I have had two GP’s and tried very hard to like them, but I don’t. My carbon bent shaft Werner Kalliste and bent shaft AT paddles just seem much better in every way. Lighter, better bracing, just as efficient, more comfortable grip. Note: these are both “low angle” paddles that I use with a GP type stroke. I admit that I do not know how to do all the fancy greenland rolls, but I come up more reliably and quickly with my euro’s than with the GP’s, in the screw or c-c rolls.

Some thoughts and …
a request for GP advice. If you paddle in cold water, with cold temps and don’t have a pair of quality gloves, your hands will be cold, wet, and in short order, freezing.
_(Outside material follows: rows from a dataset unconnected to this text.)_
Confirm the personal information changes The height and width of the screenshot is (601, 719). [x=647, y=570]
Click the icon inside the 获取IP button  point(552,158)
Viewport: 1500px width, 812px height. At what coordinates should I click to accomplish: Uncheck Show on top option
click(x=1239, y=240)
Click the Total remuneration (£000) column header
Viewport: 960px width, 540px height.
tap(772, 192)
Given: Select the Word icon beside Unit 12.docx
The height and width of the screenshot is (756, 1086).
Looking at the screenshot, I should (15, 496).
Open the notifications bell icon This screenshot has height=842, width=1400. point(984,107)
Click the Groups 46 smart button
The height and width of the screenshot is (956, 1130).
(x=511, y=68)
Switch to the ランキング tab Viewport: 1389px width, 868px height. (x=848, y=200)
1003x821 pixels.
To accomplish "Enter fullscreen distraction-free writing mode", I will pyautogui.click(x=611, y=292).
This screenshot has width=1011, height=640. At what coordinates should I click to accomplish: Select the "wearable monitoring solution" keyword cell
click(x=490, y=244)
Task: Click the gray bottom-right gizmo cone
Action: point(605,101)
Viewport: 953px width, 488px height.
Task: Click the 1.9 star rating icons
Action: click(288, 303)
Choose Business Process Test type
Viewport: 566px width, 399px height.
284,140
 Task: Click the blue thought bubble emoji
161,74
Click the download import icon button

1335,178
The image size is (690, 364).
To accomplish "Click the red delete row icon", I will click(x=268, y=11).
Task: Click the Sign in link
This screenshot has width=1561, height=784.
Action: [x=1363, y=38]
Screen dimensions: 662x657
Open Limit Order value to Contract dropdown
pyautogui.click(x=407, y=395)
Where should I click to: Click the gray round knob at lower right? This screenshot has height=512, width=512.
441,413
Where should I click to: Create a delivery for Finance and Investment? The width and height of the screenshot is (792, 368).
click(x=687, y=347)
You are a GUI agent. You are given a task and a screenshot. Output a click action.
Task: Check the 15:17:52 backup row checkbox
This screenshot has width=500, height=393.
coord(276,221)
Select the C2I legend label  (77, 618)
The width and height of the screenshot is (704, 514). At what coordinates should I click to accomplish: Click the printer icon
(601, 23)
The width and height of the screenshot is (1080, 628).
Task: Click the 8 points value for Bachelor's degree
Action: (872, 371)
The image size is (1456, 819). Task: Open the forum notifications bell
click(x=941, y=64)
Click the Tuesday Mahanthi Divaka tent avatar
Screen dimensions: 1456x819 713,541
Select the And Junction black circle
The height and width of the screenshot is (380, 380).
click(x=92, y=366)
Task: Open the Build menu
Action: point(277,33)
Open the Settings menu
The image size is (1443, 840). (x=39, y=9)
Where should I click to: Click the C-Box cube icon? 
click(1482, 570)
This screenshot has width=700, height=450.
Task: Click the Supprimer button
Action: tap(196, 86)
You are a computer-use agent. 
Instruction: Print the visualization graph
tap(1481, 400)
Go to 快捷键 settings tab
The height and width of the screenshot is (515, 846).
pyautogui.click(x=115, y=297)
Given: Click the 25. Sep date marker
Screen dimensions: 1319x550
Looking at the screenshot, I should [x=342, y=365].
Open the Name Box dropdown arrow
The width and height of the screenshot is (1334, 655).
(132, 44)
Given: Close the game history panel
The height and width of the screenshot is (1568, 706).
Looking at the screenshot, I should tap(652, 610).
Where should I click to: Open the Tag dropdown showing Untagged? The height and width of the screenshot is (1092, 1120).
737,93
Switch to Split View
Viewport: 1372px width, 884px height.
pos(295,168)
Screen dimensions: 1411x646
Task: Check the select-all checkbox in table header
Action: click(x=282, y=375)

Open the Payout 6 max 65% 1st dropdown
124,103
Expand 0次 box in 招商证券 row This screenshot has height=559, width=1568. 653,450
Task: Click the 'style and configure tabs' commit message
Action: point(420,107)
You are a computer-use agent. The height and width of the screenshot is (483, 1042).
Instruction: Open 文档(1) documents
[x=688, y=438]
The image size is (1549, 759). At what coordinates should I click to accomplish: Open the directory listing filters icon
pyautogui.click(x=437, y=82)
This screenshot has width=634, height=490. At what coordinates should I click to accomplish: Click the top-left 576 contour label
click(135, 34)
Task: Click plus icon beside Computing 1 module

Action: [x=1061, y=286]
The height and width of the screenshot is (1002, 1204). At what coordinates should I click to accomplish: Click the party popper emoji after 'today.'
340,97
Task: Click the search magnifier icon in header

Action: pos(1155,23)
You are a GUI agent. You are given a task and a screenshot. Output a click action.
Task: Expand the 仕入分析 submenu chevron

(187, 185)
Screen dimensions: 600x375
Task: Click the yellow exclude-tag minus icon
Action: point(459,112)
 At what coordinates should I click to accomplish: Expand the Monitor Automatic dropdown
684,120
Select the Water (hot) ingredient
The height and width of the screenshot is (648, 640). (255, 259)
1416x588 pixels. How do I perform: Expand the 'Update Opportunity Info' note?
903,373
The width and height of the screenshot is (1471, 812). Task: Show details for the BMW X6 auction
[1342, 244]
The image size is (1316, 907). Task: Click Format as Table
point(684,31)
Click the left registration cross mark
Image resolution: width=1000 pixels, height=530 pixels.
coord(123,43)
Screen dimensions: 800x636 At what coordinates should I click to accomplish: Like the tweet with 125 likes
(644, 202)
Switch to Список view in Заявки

Because you grasp the blade that was just in the water, you are always grabbing water. Also, I’ve never seen a GP with drip rings, some water finds its way down to your hands on every stroke.

So, for advice, What do you winter GP paddles use for gloves? Btw, I’m in Alaska, and paddle in 33 degree water and in temps down to 0. Beats sitting inside though.

GPs do not have cold shafts
Most GPs are made of wood and inherently warmer than other types of paddles. Don’t even think about using a metal-shafted paddle in cold water, or even cool water. Actually, metal shafts are horrible in hot weather also–I’ve gotten burned by black metal shafts that sat in the sun even a few minutes.

I’ve found drip rings to be useless. If the paddle stroke is low, they’re not necessary in the first place. If the paddle stroke is high, there will be some dripping whether or not the rings are installed. (And if the water’s that cold, I am wearing clothing that makes the dripping harmless.) I took them off and haven’t looked back.

GP Versus Euro…
IMHO, the best way to decide between a Euro or GP is to find someone who has one or two Greenland paddles, or even a collection (if you’re lucky), and try them out. Use each one for 20 or 30 minutes unless you get one you just don’t like the feel of, and try another. I was lucky to run into BrazilBrazil paddling in a swamp one day, and we set up a day paddle where he brought his collection of GP’s. After paddling with several, I found one I really liked the feel of and used it for several weeks before I made one for me using the one he loaned me as a guide.

I’ve just begun my seventh year of paddling, have over $1100 tied up in the four Euro style paddles in the garage, but use a GP that I made out of two cedar 1 x 4 x 8’s laminated together. Total cost for the lumber at Lowes was around $16. I just wish that I switched over to a GP years earlier. I have since made one for a friend, completed a second for me, and have a laminated and a storm paddle under construction. I carve it, paddle with it, carve it, paddle it, etc, etc until I get it EXACTLY the way I want it. Critical to me is loom shape, thickness, and the thickness of the blades…specifically the last twelve inches. How else can you get a totally custom paddle for under $20.

I can only make a recommendation, relate my experiences, and add the caveat that whatever you use to propel your kayak is a highly personal choice…A GP or a Euro will do a great job for you either way. I’ve used both but find that I actually enjoy paddling more with a GP than I ever did with a Euro.

Envyabull, you tickle me with your comment “It would be kinda hard to screw up a Greenland paddle since it is basically a 2 x 4 with a little wittling.” That’s like saying a surf ski is basically a Tarpon 120 but a little skinnier!


It’s good to see others making take apart paddles. I’ve made a few myself and much prefer their versatility for travel to that of a one piece.

I only posted since the issue had been raised that made it sound like all Greenland paddles were one piece rather than take-apart.

Don Beal use to also make take apart paddles but as far as I know, he no longer offers that option.

If someone was interested in a commercial take apart Greenland paddle, he might still be talked into making one. But Superior does offer a take apart so there is the option and not all Greenland paddles are one piece /non take-apart.